Se Ramani fala em “relacionamento superficial”, Patrícia prefere o termo: “distância segura”. “Quando se trata dos pais, é muito difícil cortar os vínculos de forma definitiva. Para algumas pessoas, sofrer a violência é menos penoso do que suportar a ausência da figura parental.”
‘Alguns limites são inegociáveis’
Mas não são apenas os pais que podem ser egocêntricos. Há casos de irmãos arrogantes, filhos manipuladores, chefes presunçosos… No caso de Vitória (nome fictício), o narcisista foi um ex-namorado.
Na época em que conheceu o sujeito numa rede social, ela tinha 21 anos e ele, 33. Logo nos primeiros encontros, o indivíduo não parava de falar de uma ex-namorada que, de tão ciumenta que era, chegou a persegui-lo várias vezes. Entre outros termos, chamou a mulher de “louca”.
Em pouco tempo, o príncipe virou sapo. Qualquer desentendimento era motivo de discussão. Nessas horas, a primeira coisa que ele fazia era descartá-la. Curiosamente, Vitória não fala em “rompimento” ou “separação”. Mas em “descarte”, como se fosse algo sem valor ou importância.
“Logo ele se mostrou uma pessoa ciumenta. Não era amor, era manipulação. Uma forma bizarra de controle”, define. “Tão bizarra que invadiu meu celular e bisbilhotou minhas conversas. Me proibiu até de ter amigos. ‘Homem e mulher não podem ser amigos’, repetia.”
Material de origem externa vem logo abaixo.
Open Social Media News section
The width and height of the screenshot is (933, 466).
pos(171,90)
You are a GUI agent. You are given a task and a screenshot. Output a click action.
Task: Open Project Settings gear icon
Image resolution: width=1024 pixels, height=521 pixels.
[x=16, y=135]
Num desses descartes, o namorado impôs uma condição: só aceitaria Vitória de volta se ela entregasse as senhas de seu celular e de suas redes sociais. Na esperança de um novo recomeço, ela aceitou a chantagem. Até sugeriu que ele fizesse o mesmo, mas ele não topou. E tramou outra briga.
“A culpa era sempre minha. Nunca dele. Não aceitava ser contrariado. Saía do controle quando eu não me rendia às suas exigências. Certa vez, ficou violento e me bateu. Foi quando eu comecei a tomar remédio e a fazer terapia.”
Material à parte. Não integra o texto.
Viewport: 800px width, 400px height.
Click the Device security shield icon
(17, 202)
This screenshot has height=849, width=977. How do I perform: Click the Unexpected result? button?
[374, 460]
Entre términos e recomeços, o relacionamento durou um ano. Chegou ao fim em janeiro. Desde então, ele não para de procurar Vitória. “Insistentemente”, repete quatro vezes. O trauma foi tão grande que, pelo menos por enquanto, ela evita novos relacionamentos. “Não estou pronta.”
Se pudesse voltar atrás, Vitória diz que respeitaria os limites que ela própria estipulou e não cederia as senhas de seu celular ou de suas redes sociais. “Alguns limites são inegociáveis”, ensina.
Não há tratamento para quem não quer se tratar
Ramani pondera que narcisistas são difíceis de mudar porque, na maioria das vezes, eles acreditam que seu comportamento não é problemático. O problema está nos outros, garantem.
Patrícia concorda: “Não há tratamento porque o narcisista não assume seus erros”. No caso, quem precisa de terapia é quem sofre a violência: a vítima. “Os efeitos da violência vão durar um bom tempo, mesmo depois de a vítima deixar o lugar em que sofreu a violência”, adianta.
De vítima, Taryana Rocha tornou-se terapeuta. Mora em São Paulo, é casada e não teve filhos.
“Quando era criança, olhava para a minha mãe e pensava: ‘A última coisa que eu quero é que uma filha sinta por mim o que eu sinto pela minha mãe’”, confessa. “Não queria, de jeito nenhum, que alguém passasse pelo que eu passei.”
Mas não é por que a mãe (ou o pai) é narcisista que os filhos também serão. “Uns dizem que vão fazer diferente e realmente fazem. Outros, porém, dizem que vão fazer diferente, mas fazem igual ou pior”, adverte.
Se você não sabe o que fazer, Taryana dá uma dica: “Siga sua bússola interior”. O que isso quer dizer? “Pergunte a si mesmo: ‘De zero a dez, o quanto eu aguento continuar nessa situação? O quanto acredito que algo vai mudar? O quanto me vejo nessa relação daqui a 5 ou 10 anos?’. Se a resposta for zero, não tenha esperança de salvar esse relacionamento porque ele pode não ter salvação.”